• [Short task]: Can you copy the records word for word, from the line that contains "You are a computer-use" (that line included) through the end of the records?

• [Exercise materials]:
▽

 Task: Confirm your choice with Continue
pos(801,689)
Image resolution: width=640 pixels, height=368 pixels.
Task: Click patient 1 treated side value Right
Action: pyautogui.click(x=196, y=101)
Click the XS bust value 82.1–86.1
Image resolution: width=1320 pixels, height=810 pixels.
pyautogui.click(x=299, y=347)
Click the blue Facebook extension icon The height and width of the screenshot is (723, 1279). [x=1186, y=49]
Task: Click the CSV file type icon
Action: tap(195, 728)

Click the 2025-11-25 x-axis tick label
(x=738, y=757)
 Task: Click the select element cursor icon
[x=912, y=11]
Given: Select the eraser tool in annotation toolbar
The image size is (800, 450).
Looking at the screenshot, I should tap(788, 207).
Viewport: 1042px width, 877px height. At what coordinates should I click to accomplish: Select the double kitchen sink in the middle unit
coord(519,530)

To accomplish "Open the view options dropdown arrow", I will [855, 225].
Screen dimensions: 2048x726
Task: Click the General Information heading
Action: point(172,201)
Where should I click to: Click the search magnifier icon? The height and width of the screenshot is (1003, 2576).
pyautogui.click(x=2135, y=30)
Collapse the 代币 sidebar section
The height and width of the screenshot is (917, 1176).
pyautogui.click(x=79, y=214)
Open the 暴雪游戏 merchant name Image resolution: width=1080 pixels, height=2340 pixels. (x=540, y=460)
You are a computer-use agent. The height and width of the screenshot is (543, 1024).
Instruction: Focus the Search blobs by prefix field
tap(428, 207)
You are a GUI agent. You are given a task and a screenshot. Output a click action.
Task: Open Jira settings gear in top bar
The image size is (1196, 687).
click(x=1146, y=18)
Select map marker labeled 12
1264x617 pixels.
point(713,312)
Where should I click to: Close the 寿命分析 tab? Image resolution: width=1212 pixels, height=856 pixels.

△

• [The response]:
You are a computer-use agent. The height and width of the screenshot is (543, 1024).
Instruction: Focus the Search blobs by prefix field
tap(428, 207)
You are a GUI agent. You are given a task and a screenshot. Output a click action.
Task: Open Jira settings gear in top bar
The image size is (1196, 687).
click(x=1146, y=18)
Select map marker labeled 12
1264x617 pixels.
point(713,312)
Where should I click to: Close the 寿命分析 tab? Image resolution: width=1212 pixels, height=856 pixels.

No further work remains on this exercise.